Every time I crossed the causeway into Miami Beach, it felt like a journey back in time to the 1940s. Miami Beach had a “noir” feeling to it, something old-fashioned, and even slightly forbidding.

Grandma and Grandpa (the last generation who would be called bubbe and zeyde) were still rocking in their chairs on the porches of South Beach’s art deco hotels. Those hotels would not become hot and hip for a few more years.

I am living in south Florida again, serving Temple Solel in Hollywood. I am back in the seductive orbit of Miami Beach.

This great American city is the subject of a new novel, How Sweet It Is, by Thane Rosenbaum. Thane is the author of several works of fiction and non-fiction. He is one of American Jewry’s most profound public intellectuals, and a professor of law at New York University.

He is also a native of Miami Beach, and the child of Holocaust survivors.

How Sweet It Is brings the reader back to Miami Beach in 1972. It was the time of the Republican convention. Celebrities like Frank Sinatra, Jackie Gleason (hence, the book’s title, derived from his famous catch phrase), Isaac Bashevis Singer, Muhammad Ali, Meyer Lansky — all were present in Miami Beach in those days. Rosenbaum imagines a dysfunctional family of Holocaust survivors having imaginary encounters with those characters.

Thane Rosenbaum and I chatted about his new book.

What did you like, or dislike, about growing up in Miami Beach? What of that experience continues to stay with you?

Miami Beach seemed separated from the rest of the United States, a coastal peninsula cut off from the continent, with sleepy and strange inhabitants, and even stranger bedfellows: Holocaust survivors and Castro’s exiles, snow birds and deeply tanned, deep-sea fishing locals, retirees and swinging singles, old-line Floridians and Jewish gangsters.

We were separated from Miami by long causeways, which created the illusion that we were castaways — in the truest sense of the word, as in having been cast away.


The counterculture, the antiwar movement, Watergate, the race riots, women’s lib, the burning of draft cards, and the Bronx, all up north, was very distant in our minds. We felt almost impervious to all of that upheaval and tumult. We had found a paradise, surrounded by our own gang of misfits, and a presumption that the rules and conventions of American culture simply did not apply to us.
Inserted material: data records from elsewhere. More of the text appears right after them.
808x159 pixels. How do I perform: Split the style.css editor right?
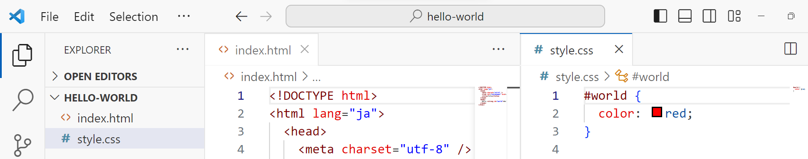(x=791, y=49)
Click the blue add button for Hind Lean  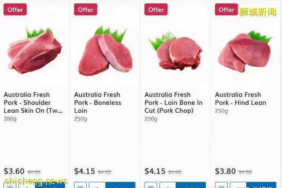(261, 185)
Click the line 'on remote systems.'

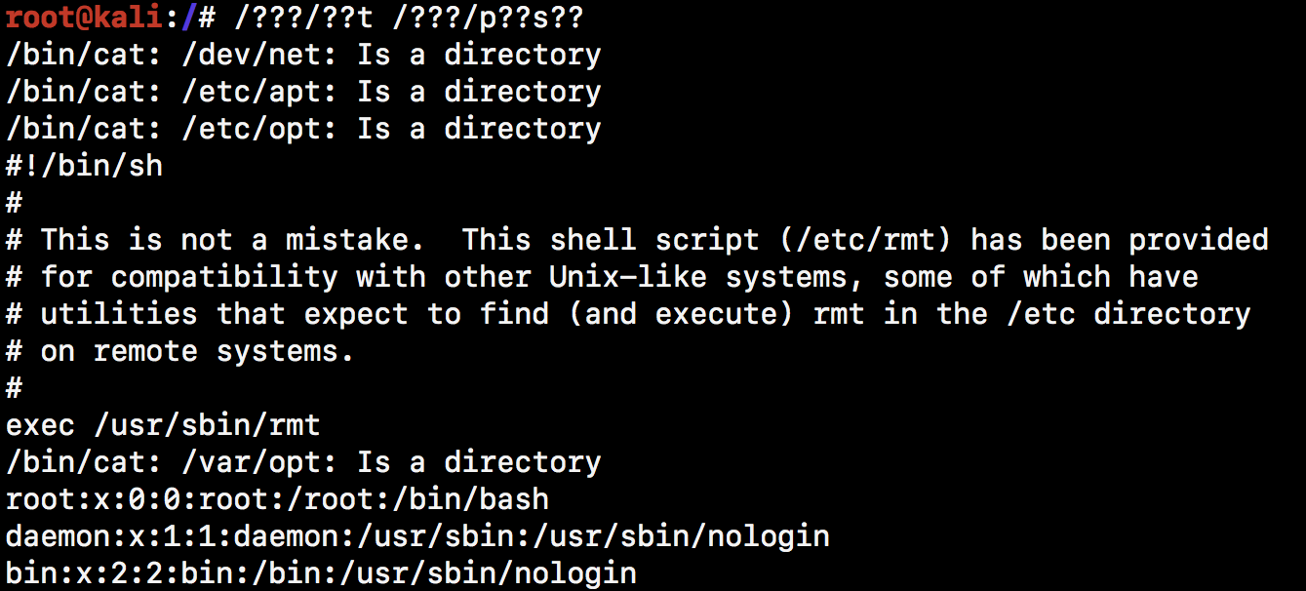[x=197, y=351]
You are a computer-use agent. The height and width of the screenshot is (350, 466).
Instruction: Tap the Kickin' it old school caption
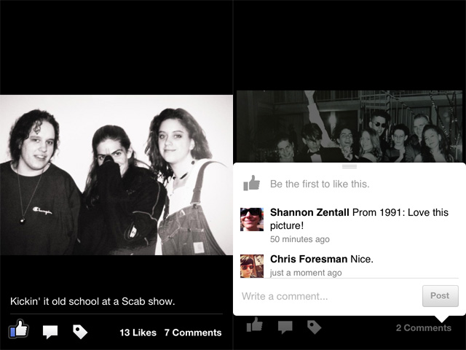[x=92, y=301]
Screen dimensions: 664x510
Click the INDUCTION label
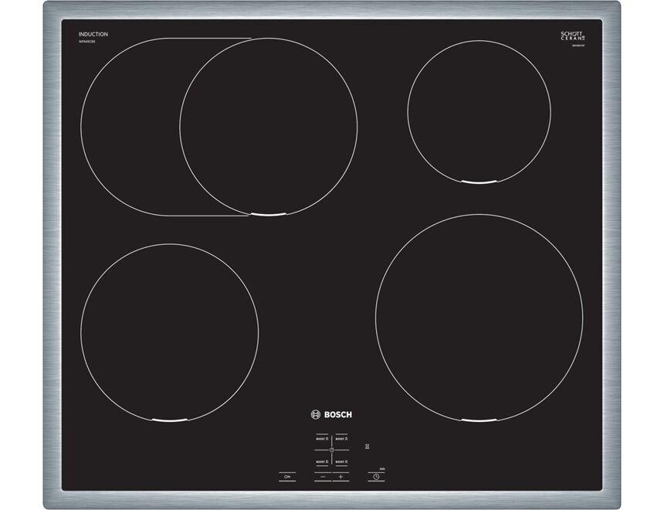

You write about a number of historical figures who happened to be in Miami Beach at the same time. Is there any evidence that any of them interacted with each other, as they do in the book?

Jackie Gleason and Frank Sinatra actually did pal around together at the hotels and restaurants on Miami Beach. Isaac Singer was surely taking notes for future stories about Jewish refugees and survivors by watching them in lobbies and restaurants, scribbling notes into a pad. There is no evidence that any of the other characters even knew each other — Gleason and Meyer Lansky, for instance. And, surely, Muhammad Ali had not befriended a rabbi as part of his entourage.

As the child of survivors, how has that experience shaped your world view?

My fiction would lead you to think that I’m a Shoah “addict,” but I’m pretty sober about it in my “non-writerly” life. I see anti-Semitism everywhere. I am stunned at the complacency around me. But, I have also devoted a good portion of my life to teaching human rights and moral justice, and serving as a human rights activist — all apart from my more parochial Jewish sensibilities. No doubt the Holocaust backdrop to my life has led to the two competing ideals —  rescue and repair– that are found in my writing, teaching and activism.

For me, the character of the nihilistic, vulgar and profane rabbi is the most chilling and disturbing in the book. Where did that character come from? How do you account for his way of viewing the world and Judaism?

After the Holocaust, Jews were entitled to their own heart of darkness. I imagined a renegade rabbi leading Holocaust survivors away from conventional Judaism and God. I have always found that storyline very intriguing, and I have introduced it several times in some of my other works of fiction, where Rabbi Vered makes cameo appearances. Rabbi Vered is not based on any rabbi that I know of — in Miami Beach or elsewhere — although a religion professor once remarked that he shares some of the world view of the Jewish “death of God” theologian, Richard L. Rubenstein.


How Sweet It Is is a postcard of a pre-hip Miami Beach. How appropriate that Miami Beach has chosen the book for its “one book, one city” program. Come and hear Thane talk about his book, and the city that he so obviously loves.

Miami Beach is, in itself, a Jewish text. It still has much to teach us.